§ **Short problem**:
Reproduce the material below, replacing each "Instruction" with "Directive" and leaving everything else unchanged.

start Records provided

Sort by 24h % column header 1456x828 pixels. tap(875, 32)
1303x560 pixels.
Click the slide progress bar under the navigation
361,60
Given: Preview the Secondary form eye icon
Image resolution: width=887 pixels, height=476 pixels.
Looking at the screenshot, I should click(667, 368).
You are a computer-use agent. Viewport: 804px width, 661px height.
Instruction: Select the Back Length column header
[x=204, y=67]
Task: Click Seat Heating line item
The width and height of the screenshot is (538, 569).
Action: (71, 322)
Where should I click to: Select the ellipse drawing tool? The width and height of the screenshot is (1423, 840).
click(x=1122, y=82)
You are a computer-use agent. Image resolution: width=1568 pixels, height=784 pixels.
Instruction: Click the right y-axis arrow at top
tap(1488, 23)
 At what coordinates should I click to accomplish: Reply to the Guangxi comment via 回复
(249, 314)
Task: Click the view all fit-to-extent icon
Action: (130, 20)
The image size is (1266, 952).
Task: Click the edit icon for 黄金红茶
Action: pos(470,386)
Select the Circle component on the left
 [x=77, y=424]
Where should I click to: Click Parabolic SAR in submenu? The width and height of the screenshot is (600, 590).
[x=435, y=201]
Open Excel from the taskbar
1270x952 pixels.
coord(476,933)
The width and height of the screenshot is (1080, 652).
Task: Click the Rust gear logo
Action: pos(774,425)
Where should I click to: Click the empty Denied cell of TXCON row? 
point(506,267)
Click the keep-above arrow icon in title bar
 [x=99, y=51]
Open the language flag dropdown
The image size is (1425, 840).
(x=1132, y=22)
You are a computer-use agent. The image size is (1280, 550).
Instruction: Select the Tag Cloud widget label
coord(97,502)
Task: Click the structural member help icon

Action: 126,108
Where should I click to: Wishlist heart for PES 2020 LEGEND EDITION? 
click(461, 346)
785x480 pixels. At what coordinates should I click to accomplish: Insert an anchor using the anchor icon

end Records provided

§ **Finished exercise**:
Sort by 24h % column header 1456x828 pixels. tap(875, 32)
1303x560 pixels.
Click the slide progress bar under the navigation
361,60
Given: Preview the Secondary form eye icon
Image resolution: width=887 pixels, height=476 pixels.
Looking at the screenshot, I should click(667, 368).
You are a computer-use agent. Viewport: 804px width, 661px height.
Directive: Select the Back Length column header
[x=204, y=67]
Task: Click Seat Heating line item
The width and height of the screenshot is (538, 569).
Action: (71, 322)
Where should I click to: Select the ellipse drawing tool? The width and height of the screenshot is (1423, 840).
click(x=1122, y=82)
You are a computer-use agent. Image resolution: width=1568 pixels, height=784 pixels.
Directive: Click the right y-axis arrow at top
tap(1488, 23)
 At what coordinates should I click to accomplish: Reply to the Guangxi comment via 回复
(249, 314)
Task: Click the view all fit-to-extent icon
Action: (130, 20)
The image size is (1266, 952).
Task: Click the edit icon for 黄金红茶
Action: pos(470,386)
Select the Circle component on the left
 [x=77, y=424]
Where should I click to: Click Parabolic SAR in submenu? The width and height of the screenshot is (600, 590).
[x=435, y=201]
Open Excel from the taskbar
1270x952 pixels.
coord(476,933)
The width and height of the screenshot is (1080, 652).
Task: Click the Rust gear logo
Action: pos(774,425)
Where should I click to: Click the empty Denied cell of TXCON row? 
point(506,267)
Click the keep-above arrow icon in title bar
 [x=99, y=51]
Open the language flag dropdown
The image size is (1425, 840).
(x=1132, y=22)
You are a computer-use agent. The image size is (1280, 550).
Directive: Select the Tag Cloud widget label
coord(97,502)
Task: Click the structural member help icon

Action: 126,108
Where should I click to: Wishlist heart for PES 2020 LEGEND EDITION? 
click(461, 346)
785x480 pixels. At what coordinates should I click to accomplish: Insert an anchor using the anchor icon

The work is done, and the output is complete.